======== DOCUMENTO

Nacional

A Nação a construir não é aquela sociedade dependente, dividida entre o moderno e o arcaico, entre incluídos e excluídos, mas uma Nação soberana, socialmente homogênea, na qual todos terão cidadania

A - Colocação do problema tático

1 - Tática e estratégia

Um plano tático consiste no conjunto das ações destinadas a executar uma estratégia. Esta, por sua vez, consiste em um encadeamento de objetivos intermediários, ordenados à consecução de um objetivo final.

O primeiro objetivo estratégico do partido, nesta etapa da sua trajetória, é a construção da Nação brasileira. Trata-se de dar prosseguimento - em bases muito distintas - a um processo histórico que vem de longe e que se encontra paralisado, por força do efeito combinado de contradições internas jamais resolvidas e das transformações estruturais do capitalismo neste final de século.

Construir a Nação consiste em assegurar soberania ao Estado brasileiro e em promover, simultaneamente, a universalização da cidadania no interior do espaço nacional.

Soberania é a capacidade de tomar decisões com um grau superior de autonomia, tanto em relação aos interesses econômicos particulares quanto em relação aos outros estados e organismos internacionais.

================

O QUE FAZER ▸
Reproduza o texto sobre a construção da Nação, tudo o que vai de "Um plano tático" até "final de século.".

======== ITENS FORNECIDOS

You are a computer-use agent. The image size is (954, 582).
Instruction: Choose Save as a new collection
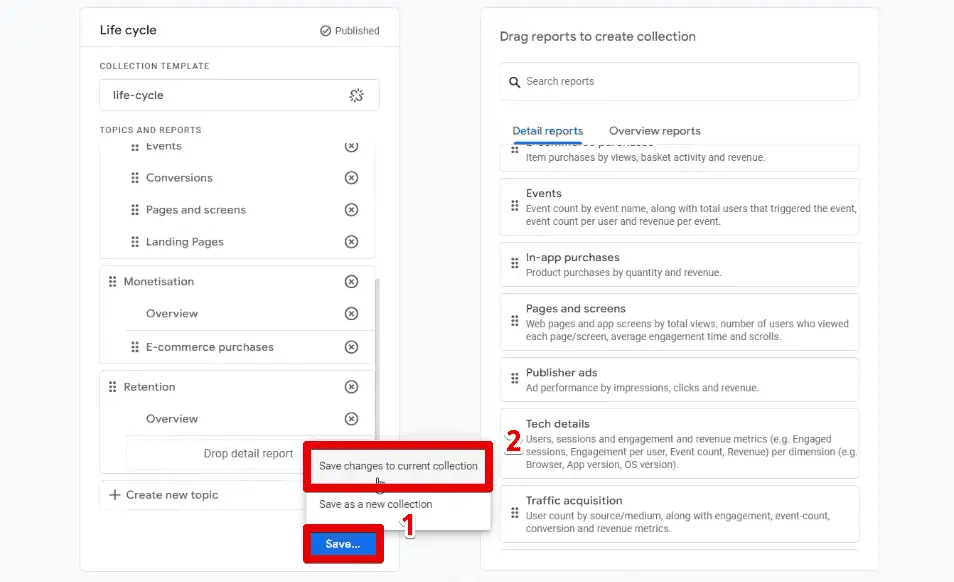tap(375, 505)
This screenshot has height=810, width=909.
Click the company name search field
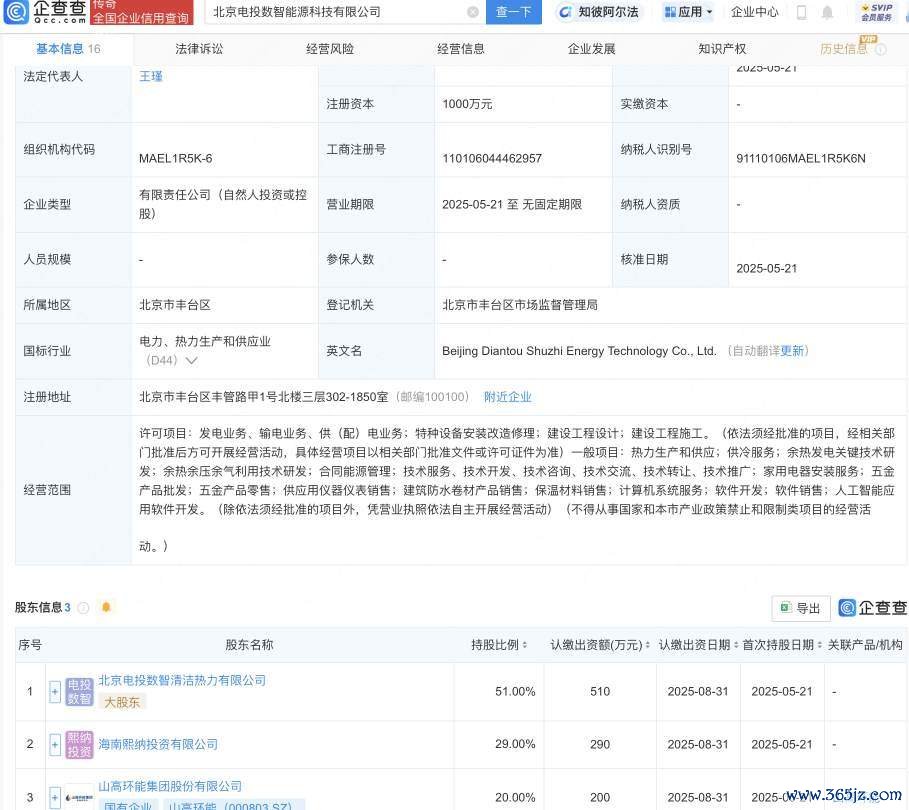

================

RESULTADO ▸
Um plano tático consiste no conjunto das ações destinadas a executar uma estratégia. Esta, por sua vez, consiste em um encadeamento de objetivos intermediários, ordenados à consecução de um objetivo final.

O primeiro objetivo estratégico do partido, nesta etapa da sua trajetória, é a construção da Nação brasileira. Trata-se de dar prosseguimento - em bases muito distintas - a um processo histórico que vem de longe e que se encontra paralisado, por força do efeito combinado de contradições internas jamais resolvidas e das transformações estruturais do capitalismo neste final de século.